Triplet states in a photosystem I reaction center complex. Inhibition of radical pair recombination by bipyridinium dyes and naphthoquinones

Flash-induced absorption changes between 400 and 570 nm were studied in a P700-chlorophyll a-protein complex from the thermophilic cyanobacterium Synechococcus sp. that lacked the bound secondary electron acceptors A₂ and P430. A positive peak at 520 nm, which increased linearly with the flash intensity and independently of the redox state of P700, is ascribed to a carotenoid triplet.
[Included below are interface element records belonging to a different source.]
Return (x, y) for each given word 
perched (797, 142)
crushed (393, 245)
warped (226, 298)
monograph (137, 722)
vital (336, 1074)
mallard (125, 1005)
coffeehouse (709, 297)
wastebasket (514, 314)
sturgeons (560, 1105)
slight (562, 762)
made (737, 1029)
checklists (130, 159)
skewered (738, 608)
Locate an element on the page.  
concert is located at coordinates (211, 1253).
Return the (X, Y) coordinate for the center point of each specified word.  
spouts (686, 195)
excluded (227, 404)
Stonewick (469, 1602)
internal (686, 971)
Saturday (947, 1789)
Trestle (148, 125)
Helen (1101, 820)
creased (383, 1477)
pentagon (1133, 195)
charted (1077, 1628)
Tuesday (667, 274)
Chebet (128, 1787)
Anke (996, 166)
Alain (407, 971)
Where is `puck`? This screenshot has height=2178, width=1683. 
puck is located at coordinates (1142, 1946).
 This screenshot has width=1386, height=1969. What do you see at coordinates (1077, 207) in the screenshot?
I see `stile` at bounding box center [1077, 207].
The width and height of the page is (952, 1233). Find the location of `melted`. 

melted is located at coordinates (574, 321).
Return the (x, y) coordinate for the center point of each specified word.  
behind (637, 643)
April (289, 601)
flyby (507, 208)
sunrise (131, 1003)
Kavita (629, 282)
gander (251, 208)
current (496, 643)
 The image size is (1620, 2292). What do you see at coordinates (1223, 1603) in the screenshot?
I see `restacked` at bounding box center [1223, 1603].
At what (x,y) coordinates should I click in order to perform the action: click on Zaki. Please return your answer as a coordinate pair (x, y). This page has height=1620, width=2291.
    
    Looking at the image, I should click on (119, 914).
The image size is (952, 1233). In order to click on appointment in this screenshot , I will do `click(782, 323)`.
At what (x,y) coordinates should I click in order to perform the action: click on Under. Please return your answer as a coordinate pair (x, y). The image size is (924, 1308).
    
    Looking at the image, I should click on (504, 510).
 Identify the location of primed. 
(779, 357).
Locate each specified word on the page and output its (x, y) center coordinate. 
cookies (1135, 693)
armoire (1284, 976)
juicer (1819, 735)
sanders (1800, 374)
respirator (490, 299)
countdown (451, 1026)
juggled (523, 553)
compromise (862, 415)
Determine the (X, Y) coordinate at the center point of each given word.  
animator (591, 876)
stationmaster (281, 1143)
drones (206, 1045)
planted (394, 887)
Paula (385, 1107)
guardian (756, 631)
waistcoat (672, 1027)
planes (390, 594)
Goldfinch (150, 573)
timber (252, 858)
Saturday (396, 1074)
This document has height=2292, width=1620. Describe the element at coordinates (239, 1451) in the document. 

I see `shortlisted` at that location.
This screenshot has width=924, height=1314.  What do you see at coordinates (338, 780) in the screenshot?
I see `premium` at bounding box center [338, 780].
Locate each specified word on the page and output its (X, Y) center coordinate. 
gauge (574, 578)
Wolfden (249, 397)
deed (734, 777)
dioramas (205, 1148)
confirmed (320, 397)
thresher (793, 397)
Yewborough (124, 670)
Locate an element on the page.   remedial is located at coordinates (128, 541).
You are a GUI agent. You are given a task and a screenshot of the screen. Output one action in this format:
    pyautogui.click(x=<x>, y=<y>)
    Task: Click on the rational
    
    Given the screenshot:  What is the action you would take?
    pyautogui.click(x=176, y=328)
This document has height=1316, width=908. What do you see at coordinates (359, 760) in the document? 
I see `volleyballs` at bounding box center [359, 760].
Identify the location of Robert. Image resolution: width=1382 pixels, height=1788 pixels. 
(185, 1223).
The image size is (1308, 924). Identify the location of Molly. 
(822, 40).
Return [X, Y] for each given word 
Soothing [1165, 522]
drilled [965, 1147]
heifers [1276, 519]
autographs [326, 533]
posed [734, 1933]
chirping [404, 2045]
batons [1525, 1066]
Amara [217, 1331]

Bleaching at 430 nm, which decayed with a half time of about 10 μs, was abolished when P700 was oxidized with ferricyanide and saturated at a high flash intensity, indicative of its dependence on the primary photochemistry of photosystem I.Several bipyridinium dyes and naphthoquinones suppressed the 10 μs decay of the 430 nm signal in a way indicating that the 10 μs component represents the P700 triplet generated by the back reaction between the reduced primary electron acceptor and oxidized P700 and that the added oxidants oxidize the reduced primary acceptor so rapidly that back electron transfer to oxidized P700 is prevented. Our results also show that the primary electron acceptor is located in a lypophilic environment in the chlorophyll-binding subunits of the photosystem I complexes. In a reaction center complex containing the secondary electron acceptors, the exogenous oxidants accept electrons only via P430.